Doing more than just silicon manufacturing
Bridging between the real and digital worlds.
Jim Held, Intel Fellow and director of tera-scale research computing program, kicked off the first day of IDF 2008 by explaining how Intel's cornucopia of technologies could be leveraged to improve the connected visual computing (CVC) experience.
What's a connected visual computing experience, you might ask? Intel reckons it's a nascent 'segment where people share experiences and information online within highly intuitive, interactive visual interfaces.'
These interfaces include virtual worlds - Second Life, for example - and 'augmented reality', such as Google Earth, based on real-time, real-world imagery.

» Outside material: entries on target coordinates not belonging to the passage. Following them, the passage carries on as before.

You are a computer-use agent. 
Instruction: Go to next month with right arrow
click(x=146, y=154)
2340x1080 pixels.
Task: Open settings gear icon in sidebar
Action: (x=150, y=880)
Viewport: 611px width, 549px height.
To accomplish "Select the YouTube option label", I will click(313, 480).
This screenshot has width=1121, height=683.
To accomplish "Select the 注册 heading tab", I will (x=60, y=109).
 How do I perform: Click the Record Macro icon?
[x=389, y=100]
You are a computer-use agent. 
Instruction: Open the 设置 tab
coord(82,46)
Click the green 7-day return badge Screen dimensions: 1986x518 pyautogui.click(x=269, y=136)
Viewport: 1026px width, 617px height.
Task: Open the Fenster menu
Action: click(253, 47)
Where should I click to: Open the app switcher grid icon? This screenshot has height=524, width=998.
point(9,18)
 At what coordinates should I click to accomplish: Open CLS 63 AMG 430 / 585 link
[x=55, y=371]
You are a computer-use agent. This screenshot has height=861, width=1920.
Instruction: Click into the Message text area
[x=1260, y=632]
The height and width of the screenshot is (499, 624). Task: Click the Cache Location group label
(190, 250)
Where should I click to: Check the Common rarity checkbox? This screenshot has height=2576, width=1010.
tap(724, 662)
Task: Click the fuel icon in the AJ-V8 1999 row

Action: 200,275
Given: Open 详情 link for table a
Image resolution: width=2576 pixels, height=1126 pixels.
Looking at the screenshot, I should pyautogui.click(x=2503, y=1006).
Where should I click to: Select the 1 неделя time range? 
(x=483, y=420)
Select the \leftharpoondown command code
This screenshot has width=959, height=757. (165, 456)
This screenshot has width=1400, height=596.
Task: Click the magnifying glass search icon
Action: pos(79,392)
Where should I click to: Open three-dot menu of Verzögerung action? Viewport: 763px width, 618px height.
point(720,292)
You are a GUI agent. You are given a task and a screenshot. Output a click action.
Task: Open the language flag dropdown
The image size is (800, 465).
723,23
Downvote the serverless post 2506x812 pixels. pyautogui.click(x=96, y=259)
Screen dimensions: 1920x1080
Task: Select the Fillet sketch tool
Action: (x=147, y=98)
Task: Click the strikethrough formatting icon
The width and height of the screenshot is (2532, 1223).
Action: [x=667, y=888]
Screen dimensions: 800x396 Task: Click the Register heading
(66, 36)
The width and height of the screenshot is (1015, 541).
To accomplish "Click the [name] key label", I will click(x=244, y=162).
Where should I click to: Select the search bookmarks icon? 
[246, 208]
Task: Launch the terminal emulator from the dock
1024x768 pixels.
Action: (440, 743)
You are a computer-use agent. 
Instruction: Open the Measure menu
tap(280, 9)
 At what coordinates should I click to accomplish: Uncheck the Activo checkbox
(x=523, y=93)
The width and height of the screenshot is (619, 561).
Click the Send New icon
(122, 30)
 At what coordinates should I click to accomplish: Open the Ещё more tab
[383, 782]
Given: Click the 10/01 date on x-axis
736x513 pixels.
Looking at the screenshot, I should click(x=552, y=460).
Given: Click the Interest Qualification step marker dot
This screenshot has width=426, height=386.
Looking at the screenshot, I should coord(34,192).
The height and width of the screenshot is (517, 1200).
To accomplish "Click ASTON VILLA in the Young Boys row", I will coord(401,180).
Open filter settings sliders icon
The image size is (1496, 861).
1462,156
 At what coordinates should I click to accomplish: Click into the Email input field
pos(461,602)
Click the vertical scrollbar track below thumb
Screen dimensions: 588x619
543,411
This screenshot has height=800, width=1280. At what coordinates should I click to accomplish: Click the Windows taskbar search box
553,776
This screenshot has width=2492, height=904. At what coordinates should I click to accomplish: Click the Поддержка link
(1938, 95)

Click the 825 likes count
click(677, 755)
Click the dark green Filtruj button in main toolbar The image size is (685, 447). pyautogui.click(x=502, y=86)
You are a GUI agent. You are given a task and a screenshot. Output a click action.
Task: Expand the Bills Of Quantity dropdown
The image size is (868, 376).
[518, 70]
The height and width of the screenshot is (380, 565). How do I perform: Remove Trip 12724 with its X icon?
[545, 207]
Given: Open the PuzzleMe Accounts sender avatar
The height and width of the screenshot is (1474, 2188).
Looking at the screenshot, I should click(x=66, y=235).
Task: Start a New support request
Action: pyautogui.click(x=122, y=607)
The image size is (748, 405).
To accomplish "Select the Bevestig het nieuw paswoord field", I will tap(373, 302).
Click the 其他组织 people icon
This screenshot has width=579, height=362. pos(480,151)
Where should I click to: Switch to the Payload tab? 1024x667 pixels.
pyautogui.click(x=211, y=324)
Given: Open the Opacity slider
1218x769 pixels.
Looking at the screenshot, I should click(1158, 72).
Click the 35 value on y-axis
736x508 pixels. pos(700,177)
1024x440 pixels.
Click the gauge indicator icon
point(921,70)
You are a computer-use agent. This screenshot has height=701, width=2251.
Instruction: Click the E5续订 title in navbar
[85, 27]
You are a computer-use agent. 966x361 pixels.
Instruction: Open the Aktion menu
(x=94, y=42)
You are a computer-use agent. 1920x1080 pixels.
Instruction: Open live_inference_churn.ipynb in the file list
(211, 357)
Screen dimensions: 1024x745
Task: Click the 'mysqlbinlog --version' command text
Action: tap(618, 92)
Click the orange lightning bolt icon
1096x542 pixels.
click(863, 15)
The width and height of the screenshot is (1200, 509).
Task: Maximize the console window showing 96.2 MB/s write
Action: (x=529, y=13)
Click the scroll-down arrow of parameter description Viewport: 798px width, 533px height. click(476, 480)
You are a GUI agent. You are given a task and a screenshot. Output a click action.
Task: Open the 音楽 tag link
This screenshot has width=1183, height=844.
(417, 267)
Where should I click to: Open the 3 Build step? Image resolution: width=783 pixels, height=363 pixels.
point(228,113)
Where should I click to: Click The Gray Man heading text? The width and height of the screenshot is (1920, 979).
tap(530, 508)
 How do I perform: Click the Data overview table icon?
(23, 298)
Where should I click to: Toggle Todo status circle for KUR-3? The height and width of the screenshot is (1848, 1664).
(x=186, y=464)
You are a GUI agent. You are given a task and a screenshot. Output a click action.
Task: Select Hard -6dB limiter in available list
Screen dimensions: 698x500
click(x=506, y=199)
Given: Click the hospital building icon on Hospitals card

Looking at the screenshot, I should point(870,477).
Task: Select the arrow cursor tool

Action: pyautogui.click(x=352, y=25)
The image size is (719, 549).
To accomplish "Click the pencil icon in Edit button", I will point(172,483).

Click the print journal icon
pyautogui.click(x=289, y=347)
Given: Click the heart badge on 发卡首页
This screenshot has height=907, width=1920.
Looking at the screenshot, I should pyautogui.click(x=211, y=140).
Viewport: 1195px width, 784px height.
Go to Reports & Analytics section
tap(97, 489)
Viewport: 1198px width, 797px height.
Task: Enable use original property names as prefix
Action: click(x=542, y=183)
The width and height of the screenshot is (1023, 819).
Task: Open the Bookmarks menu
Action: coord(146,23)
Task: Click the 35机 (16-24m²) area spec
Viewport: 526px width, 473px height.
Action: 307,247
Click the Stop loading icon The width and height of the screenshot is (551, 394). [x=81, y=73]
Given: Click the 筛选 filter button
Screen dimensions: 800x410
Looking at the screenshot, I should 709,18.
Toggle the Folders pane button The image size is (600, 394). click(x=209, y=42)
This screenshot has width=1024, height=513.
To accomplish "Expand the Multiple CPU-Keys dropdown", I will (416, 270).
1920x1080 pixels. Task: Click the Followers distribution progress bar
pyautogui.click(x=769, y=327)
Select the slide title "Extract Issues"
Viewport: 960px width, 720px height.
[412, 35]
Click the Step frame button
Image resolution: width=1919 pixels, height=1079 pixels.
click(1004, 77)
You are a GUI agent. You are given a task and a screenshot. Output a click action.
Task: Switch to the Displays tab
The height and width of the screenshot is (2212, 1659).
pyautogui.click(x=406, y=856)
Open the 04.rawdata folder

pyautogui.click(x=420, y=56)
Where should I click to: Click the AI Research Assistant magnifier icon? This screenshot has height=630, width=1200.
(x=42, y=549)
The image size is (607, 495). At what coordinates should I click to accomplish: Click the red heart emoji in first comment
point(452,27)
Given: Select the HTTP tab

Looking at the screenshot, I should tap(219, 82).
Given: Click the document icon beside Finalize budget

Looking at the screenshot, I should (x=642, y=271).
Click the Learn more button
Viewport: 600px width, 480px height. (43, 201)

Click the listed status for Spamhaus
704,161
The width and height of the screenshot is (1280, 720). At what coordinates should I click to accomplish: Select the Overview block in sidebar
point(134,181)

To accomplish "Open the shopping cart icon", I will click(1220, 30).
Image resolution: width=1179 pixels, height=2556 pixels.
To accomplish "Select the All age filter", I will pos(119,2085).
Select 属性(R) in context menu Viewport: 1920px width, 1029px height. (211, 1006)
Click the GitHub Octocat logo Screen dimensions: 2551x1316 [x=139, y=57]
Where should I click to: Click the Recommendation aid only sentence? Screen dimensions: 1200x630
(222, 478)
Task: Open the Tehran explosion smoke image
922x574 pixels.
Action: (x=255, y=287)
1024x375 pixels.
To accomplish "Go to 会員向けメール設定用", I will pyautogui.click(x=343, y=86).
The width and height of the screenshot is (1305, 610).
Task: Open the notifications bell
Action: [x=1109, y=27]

That kind sounds like boring hyperbole, right? But the industry invested over $1bn in such research ventures last year and, according to Held, the underlying technology fits in well with current terascale research.
What we think
Intel reckons that connected visual computing is the next step in immersive computing - making the web more real. Knowing how much emphasis it is putting behind the segment, Intel is looking for ways in which current research and products fit in with this vision. Tera-scale computing can help with the processing load, of course, and the 'carry small, live large' initiative brings a mobile element to it.
However, and extremely important to enabling a connected visual computing experience is, really, the visual part: graphics. Currently, Intel has no leading technology in the area dominated by NVIDIA and ATI/AMD. Rather, this is where we see the soon-to-be-productised Larrabee comes in.
Now, with respect to CVC, where's my holodeck, Intel?